The third book in Sir Edmund Spenser's epic poem The Faerie Queen has been adapted for the stage by Cilgwyn Theatre Company.
Written in 1590, The Faerie Queen was as much a romantic narrative as a political poem that questioned the power of England. Staging such a production is no small feat, according to its director, Tom Cornford, whose production has cut hundreds of pages of the poem to focus on the story of the female knight, Britomart.
As a young girl she looks into a magical mirror where her destiny is revealed. She goes to find the man whose face she saw and secure the future of England. "It puts a twist on the epic story that usually involves male heroes and women running around after them being pathetic," says Cornford. "She is disguised as a man. Everybody thinks she is a man and she behaves like one, but she is on a quest to find the man she is to marry."
The production also puts a spotlight on another of the poem's characters, the beautiful Florimell, who has to fight off suitors to find her wounded knight, and gets captured by Proteus.
"It is different for Florimell as she does not have this sense of destiny that Britomart has to follow, and she travels as herself. People chase her and she runs away from a monster and lands up in a boat with a fisherman who tries to attack her. She is saved by a sea-god who falls in love with her and imprisons her under the sea, and she must be rescued by her knight."
This circus-inspired production includes acrobatic and aerial choreography alongside puppetry.

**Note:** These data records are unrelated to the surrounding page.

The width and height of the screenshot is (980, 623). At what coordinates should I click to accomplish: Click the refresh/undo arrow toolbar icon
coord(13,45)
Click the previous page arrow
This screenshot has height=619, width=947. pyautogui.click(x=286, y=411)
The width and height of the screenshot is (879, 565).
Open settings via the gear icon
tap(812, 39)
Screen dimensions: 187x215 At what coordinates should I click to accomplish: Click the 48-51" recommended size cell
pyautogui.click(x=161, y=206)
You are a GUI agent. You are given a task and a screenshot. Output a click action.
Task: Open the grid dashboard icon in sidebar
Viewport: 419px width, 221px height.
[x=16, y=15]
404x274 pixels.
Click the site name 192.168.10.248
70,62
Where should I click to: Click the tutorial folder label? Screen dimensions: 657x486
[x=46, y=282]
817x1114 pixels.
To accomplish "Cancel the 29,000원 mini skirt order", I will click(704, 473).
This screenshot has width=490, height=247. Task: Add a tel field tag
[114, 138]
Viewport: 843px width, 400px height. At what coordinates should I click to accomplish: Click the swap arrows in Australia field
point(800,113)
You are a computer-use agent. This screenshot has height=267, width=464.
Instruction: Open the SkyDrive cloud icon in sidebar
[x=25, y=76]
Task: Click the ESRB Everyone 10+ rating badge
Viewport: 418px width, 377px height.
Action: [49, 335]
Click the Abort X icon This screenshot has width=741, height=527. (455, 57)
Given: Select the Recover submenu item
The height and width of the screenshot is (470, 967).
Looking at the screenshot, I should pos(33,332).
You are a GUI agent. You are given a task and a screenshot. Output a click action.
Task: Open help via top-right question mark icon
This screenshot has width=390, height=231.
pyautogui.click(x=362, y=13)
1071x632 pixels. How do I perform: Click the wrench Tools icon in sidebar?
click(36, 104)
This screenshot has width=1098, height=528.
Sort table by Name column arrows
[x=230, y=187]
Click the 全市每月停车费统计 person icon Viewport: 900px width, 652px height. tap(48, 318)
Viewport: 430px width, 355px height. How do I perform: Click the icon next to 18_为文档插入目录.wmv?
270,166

"We have to develop a language for these extraordinary events, which are not easy to translate onto a stage," says Cornford. "This morning we are looking at how to stage the fall of the goddess of delusion and ruin, who is thrown out of heaven down to earth."
Cornford's credits include David Mamet's The Shawl at London's Gate Theatre in 2004 and Shakespeare's Richard III at the Cambridge Arts Centre in 2006.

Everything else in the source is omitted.